### Exercise
Render the listing below as a Markdown table with two columns, Row and Line, giving each non-blank line its own numbered row. Omit the pictures from the table.

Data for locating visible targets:
= = = = = = =
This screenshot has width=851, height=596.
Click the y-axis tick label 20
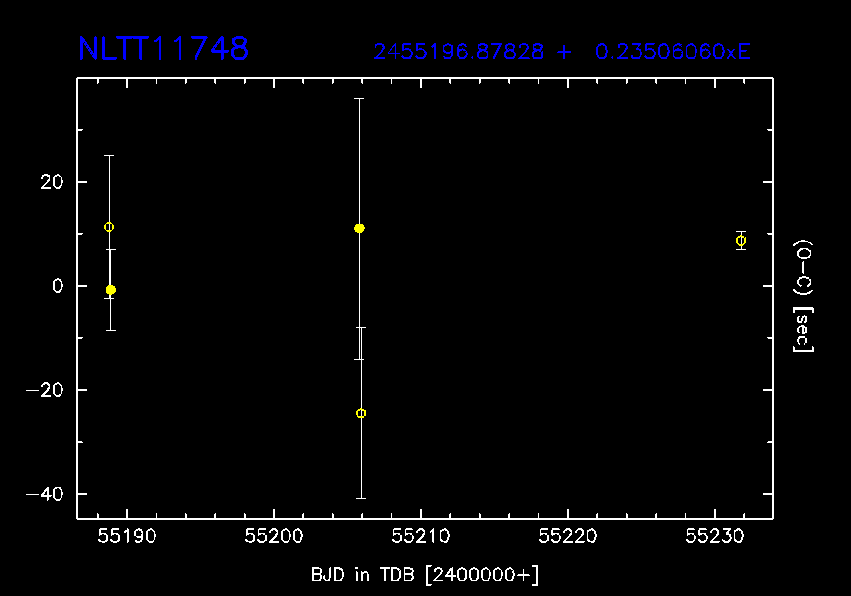[52, 182]
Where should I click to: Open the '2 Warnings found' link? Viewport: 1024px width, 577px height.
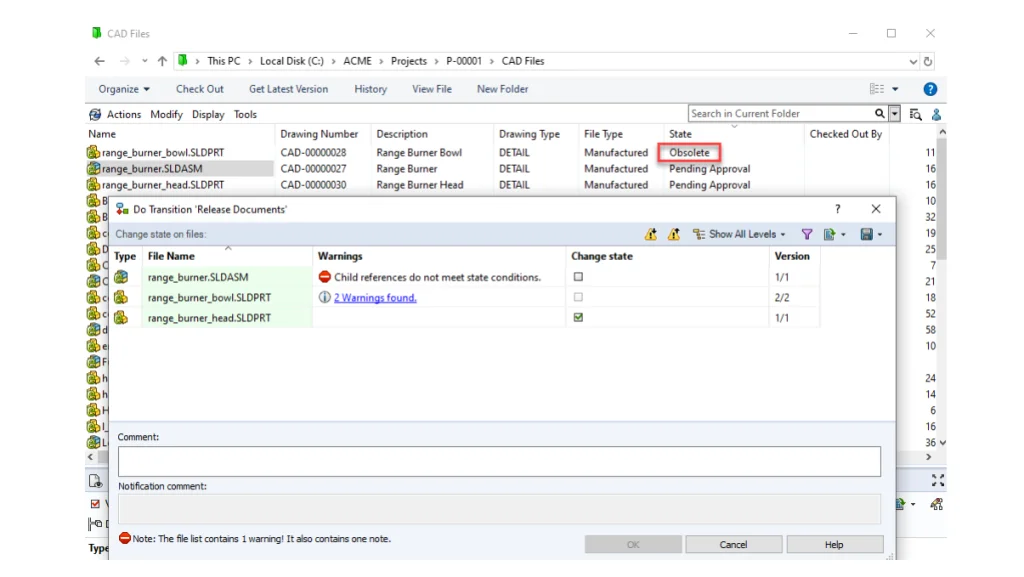(375, 297)
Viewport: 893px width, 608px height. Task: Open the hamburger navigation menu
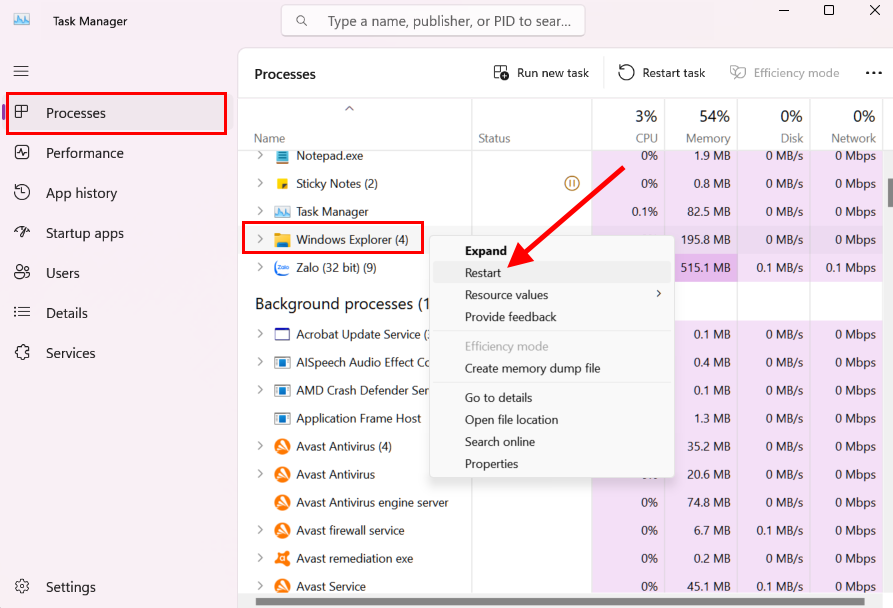click(x=21, y=71)
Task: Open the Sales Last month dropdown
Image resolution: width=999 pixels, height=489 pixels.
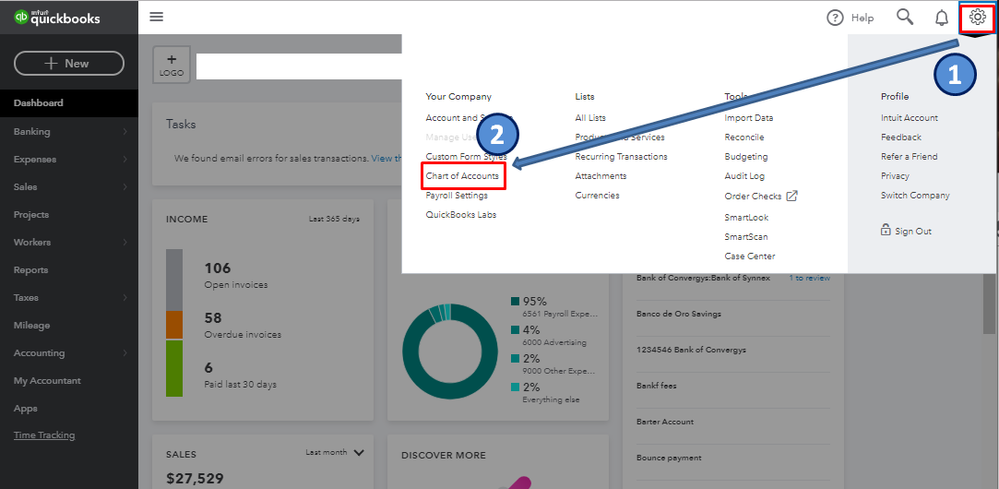Action: pos(359,453)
= = = = = = =
### Solution to the problem
| Row | Line |
|---|---|
| 1 | This screenshot has width=851, height=596. |
| 2 | Click the y-axis tick label 20 |
| 3 | [52, 182] |
| 4 | Where should I click to: Open the '2 Warnings found' link? Viewport: 1024px width, 577px height. |
| 5 | (375, 297) |
| 6 | Viewport: 893px width, 608px height. Task: Open the hamburger navigation menu |
| 7 | click(x=21, y=71) |
| 8 | Task: Open the Sales Last month dropdown |
| 9 | Image resolution: width=999 pixels, height=489 pixels. |
| 10 | Action: pos(359,453) |